#### ACTIVITY
For this exercise, transcribe all of the records exactly as given.

#### RECORDS TO PROCESS
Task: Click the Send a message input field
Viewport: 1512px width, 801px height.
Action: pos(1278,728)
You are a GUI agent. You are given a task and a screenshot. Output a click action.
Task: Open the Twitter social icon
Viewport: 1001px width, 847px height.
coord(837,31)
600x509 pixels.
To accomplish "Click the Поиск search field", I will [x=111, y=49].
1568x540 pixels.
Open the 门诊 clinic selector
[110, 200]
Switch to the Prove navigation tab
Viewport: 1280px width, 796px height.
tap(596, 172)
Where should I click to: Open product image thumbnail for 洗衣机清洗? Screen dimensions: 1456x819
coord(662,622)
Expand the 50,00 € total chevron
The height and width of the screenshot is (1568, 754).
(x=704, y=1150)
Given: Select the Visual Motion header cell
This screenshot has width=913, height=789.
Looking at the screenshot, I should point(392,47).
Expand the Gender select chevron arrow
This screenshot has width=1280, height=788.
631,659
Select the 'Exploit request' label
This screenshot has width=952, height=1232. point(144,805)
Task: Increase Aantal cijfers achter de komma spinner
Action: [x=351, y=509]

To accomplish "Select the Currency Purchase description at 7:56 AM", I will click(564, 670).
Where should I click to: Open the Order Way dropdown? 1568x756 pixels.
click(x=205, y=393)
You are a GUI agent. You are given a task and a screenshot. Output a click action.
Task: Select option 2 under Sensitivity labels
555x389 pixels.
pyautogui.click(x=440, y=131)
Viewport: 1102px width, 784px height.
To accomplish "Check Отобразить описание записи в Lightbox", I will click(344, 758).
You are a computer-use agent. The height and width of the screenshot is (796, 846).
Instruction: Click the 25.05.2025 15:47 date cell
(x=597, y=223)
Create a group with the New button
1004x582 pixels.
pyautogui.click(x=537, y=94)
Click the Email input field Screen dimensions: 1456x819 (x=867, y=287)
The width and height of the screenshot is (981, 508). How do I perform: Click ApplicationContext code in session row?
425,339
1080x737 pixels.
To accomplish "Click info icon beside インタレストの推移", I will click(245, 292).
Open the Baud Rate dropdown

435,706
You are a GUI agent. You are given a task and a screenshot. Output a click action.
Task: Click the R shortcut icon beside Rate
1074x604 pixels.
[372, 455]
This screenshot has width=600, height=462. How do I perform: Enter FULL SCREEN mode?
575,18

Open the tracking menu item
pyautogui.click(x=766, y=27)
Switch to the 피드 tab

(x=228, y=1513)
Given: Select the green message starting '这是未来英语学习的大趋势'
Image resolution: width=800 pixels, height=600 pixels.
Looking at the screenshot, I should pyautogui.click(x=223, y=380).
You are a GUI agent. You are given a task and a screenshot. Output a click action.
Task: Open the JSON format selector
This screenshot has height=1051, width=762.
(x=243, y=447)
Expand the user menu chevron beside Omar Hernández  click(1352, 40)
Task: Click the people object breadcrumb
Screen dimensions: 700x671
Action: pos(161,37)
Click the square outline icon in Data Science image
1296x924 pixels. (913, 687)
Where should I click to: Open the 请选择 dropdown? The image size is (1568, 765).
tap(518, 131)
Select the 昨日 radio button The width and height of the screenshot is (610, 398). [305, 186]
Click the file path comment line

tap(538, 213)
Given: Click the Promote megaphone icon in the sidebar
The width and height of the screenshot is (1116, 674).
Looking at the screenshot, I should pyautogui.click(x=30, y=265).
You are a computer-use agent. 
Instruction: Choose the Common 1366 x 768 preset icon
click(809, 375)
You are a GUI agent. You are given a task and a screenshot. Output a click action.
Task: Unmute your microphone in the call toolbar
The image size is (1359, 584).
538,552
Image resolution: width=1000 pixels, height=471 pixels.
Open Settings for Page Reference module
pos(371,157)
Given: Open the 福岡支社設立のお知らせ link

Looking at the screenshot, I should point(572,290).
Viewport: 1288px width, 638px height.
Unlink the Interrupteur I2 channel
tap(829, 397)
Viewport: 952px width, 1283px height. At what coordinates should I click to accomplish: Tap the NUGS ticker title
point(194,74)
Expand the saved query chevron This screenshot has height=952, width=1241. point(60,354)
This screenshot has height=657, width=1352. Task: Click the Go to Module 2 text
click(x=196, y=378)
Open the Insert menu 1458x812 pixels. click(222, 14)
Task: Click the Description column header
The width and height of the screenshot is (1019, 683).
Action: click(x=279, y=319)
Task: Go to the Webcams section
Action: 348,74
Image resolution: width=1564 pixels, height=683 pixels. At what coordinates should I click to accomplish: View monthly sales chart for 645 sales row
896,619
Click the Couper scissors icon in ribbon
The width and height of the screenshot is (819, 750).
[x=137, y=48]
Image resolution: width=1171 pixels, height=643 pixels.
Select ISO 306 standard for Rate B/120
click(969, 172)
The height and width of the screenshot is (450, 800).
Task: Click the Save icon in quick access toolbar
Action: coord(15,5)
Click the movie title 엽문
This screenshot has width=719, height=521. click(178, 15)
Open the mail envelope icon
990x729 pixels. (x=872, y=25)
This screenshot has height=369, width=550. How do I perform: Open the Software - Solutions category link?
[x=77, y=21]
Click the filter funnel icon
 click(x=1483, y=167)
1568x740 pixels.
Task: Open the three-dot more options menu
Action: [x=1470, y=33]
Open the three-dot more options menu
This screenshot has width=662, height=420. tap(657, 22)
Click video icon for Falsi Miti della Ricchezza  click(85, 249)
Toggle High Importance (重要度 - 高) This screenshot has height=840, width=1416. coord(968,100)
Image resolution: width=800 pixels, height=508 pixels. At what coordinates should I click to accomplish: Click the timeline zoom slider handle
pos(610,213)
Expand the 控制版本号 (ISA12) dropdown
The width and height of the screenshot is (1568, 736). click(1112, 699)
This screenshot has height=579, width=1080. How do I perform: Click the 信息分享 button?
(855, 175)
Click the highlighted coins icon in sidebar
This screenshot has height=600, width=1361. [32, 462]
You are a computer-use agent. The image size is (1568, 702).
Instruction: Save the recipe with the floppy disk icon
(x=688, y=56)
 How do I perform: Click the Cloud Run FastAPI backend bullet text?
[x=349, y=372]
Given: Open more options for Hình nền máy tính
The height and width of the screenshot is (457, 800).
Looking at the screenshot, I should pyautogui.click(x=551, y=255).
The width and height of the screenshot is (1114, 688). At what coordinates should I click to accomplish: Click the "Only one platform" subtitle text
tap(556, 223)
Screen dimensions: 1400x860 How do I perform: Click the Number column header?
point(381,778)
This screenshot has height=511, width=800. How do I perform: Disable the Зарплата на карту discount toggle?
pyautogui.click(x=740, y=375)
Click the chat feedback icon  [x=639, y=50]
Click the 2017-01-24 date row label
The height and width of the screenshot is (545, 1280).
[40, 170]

#### RESULT OF THIS EXERCISE
Task: Click the Send a message input field
Viewport: 1512px width, 801px height.
Action: pos(1278,728)
You are a GUI agent. You are given a task and a screenshot. Output a click action.
Task: Open the Twitter social icon
Viewport: 1001px width, 847px height.
coord(837,31)
600x509 pixels.
To accomplish "Click the Поиск search field", I will [x=111, y=49].
1568x540 pixels.
Open the 门诊 clinic selector
[110, 200]
Switch to the Prove navigation tab
Viewport: 1280px width, 796px height.
tap(596, 172)
Where should I click to: Open product image thumbnail for 洗衣机清洗? Screen dimensions: 1456x819
coord(662,622)
Expand the 50,00 € total chevron
The height and width of the screenshot is (1568, 754).
(x=704, y=1150)
Given: Select the Visual Motion header cell
This screenshot has width=913, height=789.
Looking at the screenshot, I should point(392,47).
Expand the Gender select chevron arrow
This screenshot has width=1280, height=788.
631,659
Select the 'Exploit request' label
This screenshot has width=952, height=1232. point(144,805)
Task: Increase Aantal cijfers achter de komma spinner
Action: [x=351, y=509]

To accomplish "Select the Currency Purchase description at 7:56 AM", I will click(564, 670).
Where should I click to: Open the Order Way dropdown? 1568x756 pixels.
click(x=205, y=393)
You are a GUI agent. You are given a task and a screenshot. Output a click action.
Task: Select option 2 under Sensitivity labels
555x389 pixels.
pyautogui.click(x=440, y=131)
Viewport: 1102px width, 784px height.
To accomplish "Check Отобразить описание записи в Lightbox", I will click(344, 758).
You are a computer-use agent. The height and width of the screenshot is (796, 846).
Instruction: Click the 25.05.2025 15:47 date cell
(x=597, y=223)
Create a group with the New button
1004x582 pixels.
pyautogui.click(x=537, y=94)
Click the Email input field Screen dimensions: 1456x819 (x=867, y=287)
The width and height of the screenshot is (981, 508). How do I perform: Click ApplicationContext code in session row?
425,339
1080x737 pixels.
To accomplish "Click info icon beside インタレストの推移", I will click(245, 292).
Open the Baud Rate dropdown

435,706
You are a GUI agent. You are given a task and a screenshot. Output a click action.
Task: Click the R shortcut icon beside Rate
1074x604 pixels.
[372, 455]
This screenshot has width=600, height=462. How do I perform: Enter FULL SCREEN mode?
575,18

Open the tracking menu item
pyautogui.click(x=766, y=27)
Switch to the 피드 tab

(x=228, y=1513)
Given: Select the green message starting '这是未来英语学习的大趋势'
Image resolution: width=800 pixels, height=600 pixels.
Looking at the screenshot, I should pyautogui.click(x=223, y=380).
You are a GUI agent. You are given a task and a screenshot. Output a click action.
Task: Open the JSON format selector
This screenshot has height=1051, width=762.
(x=243, y=447)
Expand the user menu chevron beside Omar Hernández  click(1352, 40)
Task: Click the people object breadcrumb
Screen dimensions: 700x671
Action: pos(161,37)
Click the square outline icon in Data Science image
1296x924 pixels. (913, 687)
Where should I click to: Open the 请选择 dropdown? The image size is (1568, 765).
tap(518, 131)
Select the 昨日 radio button The width and height of the screenshot is (610, 398). [305, 186]
Click the file path comment line

tap(538, 213)
Given: Click the Promote megaphone icon in the sidebar
The width and height of the screenshot is (1116, 674).
Looking at the screenshot, I should pyautogui.click(x=30, y=265).
You are a computer-use agent. 
Instruction: Choose the Common 1366 x 768 preset icon
click(809, 375)
You are a GUI agent. You are given a task and a screenshot. Output a click action.
Task: Unmute your microphone in the call toolbar
The image size is (1359, 584).
538,552
Image resolution: width=1000 pixels, height=471 pixels.
Open Settings for Page Reference module
pos(371,157)
Given: Open the 福岡支社設立のお知らせ link

Looking at the screenshot, I should point(572,290).
Viewport: 1288px width, 638px height.
Unlink the Interrupteur I2 channel
tap(829, 397)
Viewport: 952px width, 1283px height. At what coordinates should I click to accomplish: Tap the NUGS ticker title
point(194,74)
Expand the saved query chevron This screenshot has height=952, width=1241. point(60,354)
This screenshot has height=657, width=1352. Task: Click the Go to Module 2 text
click(x=196, y=378)
Open the Insert menu 1458x812 pixels. click(222, 14)
Task: Click the Description column header
The width and height of the screenshot is (1019, 683).
Action: click(x=279, y=319)
Task: Go to the Webcams section
Action: 348,74
Image resolution: width=1564 pixels, height=683 pixels. At what coordinates should I click to accomplish: View monthly sales chart for 645 sales row
896,619
Click the Couper scissors icon in ribbon
The width and height of the screenshot is (819, 750).
[x=137, y=48]
Image resolution: width=1171 pixels, height=643 pixels.
Select ISO 306 standard for Rate B/120
click(969, 172)
The height and width of the screenshot is (450, 800).
Task: Click the Save icon in quick access toolbar
Action: coord(15,5)
Click the movie title 엽문
This screenshot has width=719, height=521. click(178, 15)
Open the mail envelope icon
990x729 pixels. (x=872, y=25)
This screenshot has height=369, width=550. How do I perform: Open the Software - Solutions category link?
[x=77, y=21]
Click the filter funnel icon
 click(x=1483, y=167)
1568x740 pixels.
Task: Open the three-dot more options menu
Action: [x=1470, y=33]
Open the three-dot more options menu
This screenshot has width=662, height=420. tap(657, 22)
Click video icon for Falsi Miti della Ricchezza  click(85, 249)
Toggle High Importance (重要度 - 高) This screenshot has height=840, width=1416. coord(968,100)
Image resolution: width=800 pixels, height=508 pixels. At what coordinates should I click to accomplish: Click the timeline zoom slider handle
pos(610,213)
Expand the 控制版本号 (ISA12) dropdown
The width and height of the screenshot is (1568, 736). click(1112, 699)
This screenshot has height=579, width=1080. How do I perform: Click the 信息分享 button?
(855, 175)
Click the highlighted coins icon in sidebar
This screenshot has height=600, width=1361. [32, 462]
You are a computer-use agent. The image size is (1568, 702).
Instruction: Save the recipe with the floppy disk icon
(x=688, y=56)
 How do I perform: Click the Cloud Run FastAPI backend bullet text?
[x=349, y=372]
Given: Open more options for Hình nền máy tính
The height and width of the screenshot is (457, 800).
Looking at the screenshot, I should pyautogui.click(x=551, y=255).
The width and height of the screenshot is (1114, 688). At what coordinates should I click to accomplish: Click the "Only one platform" subtitle text
tap(556, 223)
Screen dimensions: 1400x860 How do I perform: Click the Number column header?
point(381,778)
This screenshot has height=511, width=800. How do I perform: Disable the Зарплата на карту discount toggle?
pyautogui.click(x=740, y=375)
Click the chat feedback icon  [x=639, y=50]
Click the 2017-01-24 date row label
The height and width of the screenshot is (545, 1280).
[40, 170]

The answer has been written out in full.